CC: It has opened my eyes much more to the beauty around me. I am looking at everything in terms of light and composition now and marveling at everything I see. Trips have turned into something even more exciting now. And then of course, there is the second stage of the process: editing with the apps. That for me is a very creative moment.
EC: Do you have any formal training regarding traditional photography?
CC: No, I don’t.
EC:What about your hometown is so special that it makes you what to capture it through your iPhone?
CC: The landscape of manicured woodlands and hills is gentle and magical. Light is playful and nature generous. Every season is a gift of new palettes and everything changes dramatically. Right now, the land is frozen and trees are dressed in silver. I go for walks and my IPhone is always in my pocket and ready to come out and capture what light does that day.
EC: Who or what are your artistic influences?
CC: Oh, so many! From art, to movies to books, things I have enjoyed and exhibitions I have seen. To mention two: the light in J. M. W. Turner has always moved me, together with the suggestion of much more that is hidden in every picture. I love Hammershøi too with its coldness, empty spaces and blue tones. And currently, many IPhoneographers, to be found in Tumblr and Flickr.
EC: What has been some of the challenges of using the iPhone as a camera?
CC: The limitations of capturing twilight.

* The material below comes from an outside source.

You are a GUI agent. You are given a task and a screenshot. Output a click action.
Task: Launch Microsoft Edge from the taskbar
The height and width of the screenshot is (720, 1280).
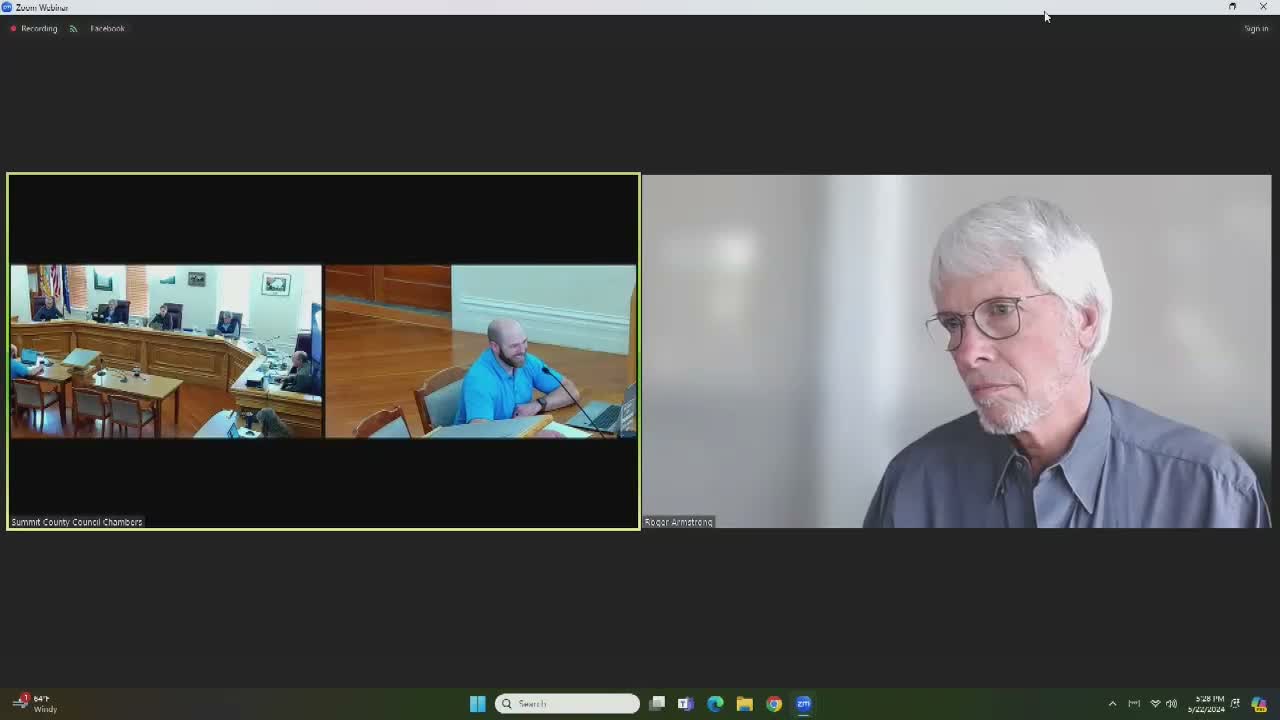715,704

Not much more, for the use I am giving it at the moment.
EC: How has social media such as Twitter helped or hinder the way you choose to share your work with others?
CC: Twitter, Facebook, etc have created a nice flow of people visiting my tumblr blog. It has also brought people who were curious about the captions but were not necessarily so interested in photography. And they kept coming back.
(When in Need of Silence)
EC: Has your work been published before, if so, where? Did you ever expect your work to be noticed by the iPhoneography community?
CC: I had a photograph published in a British newspaper, The Guardian, in spring. It was a forest of bluebells. See it here.
It has been very humbling and surprising to have so many good comments from talented people who take amazing photos daily. I love the vibrancy of the IPhoneography community and the appreciation that is so generously given.
EC: What has been the most surprising or most predictable reaction from people to your iPhotographs?
CC: People are always surprised to know that the photos have been taken with an IPhone. Some have said that using apps is cheating, like using photoshop. But in general the reaction is very positive.
EC: What’s in your iPhone camera bag (apps)? What app(s) do you currently use the most often?
CC: I am currently using mostly CrossProcess and PictureShow. I played a lot with PhotoCopier. Other apps I have are CameraBag, ShakeItPhoto, Lo-Mob, Plastic Bullet, Photo fx, Iris, PhotoForge… and I am still using and loving, ShakeIt.
EC: Do you mind telling us how you have created a recent piece of iPhonographic work from start to finish?
CC: Sure, here it goes:
Step 1: This one is the original photo. I took it with CrossProcess:
The trees as I saw them were almost on fire. The background of a big white cloud and a little bit of blue sky gave the scene a toy-like quality. The colours in the photo came out dull and there was not much contrast. They do not show at all what I saw.
Step 2: I then open it with PictureShow and after playing around with different possibilities, I chose the Vivid option as I wanted something with more contrast.
Step 3: As the result was too dark, I then opened Iris and I worked on contrast, saturation and colour balance, trying to come closer to what the afternoon looked like that day.
Step 4: Finally I opened the photo once again with PictureShow only to have a clean white frame around it that had been altered in the previous steps. And voila!
Q: What other thoughts would you like to share?
A: Thank you very much for inviting me! I am very touched as the people who have been featured here are so talented. Thank you!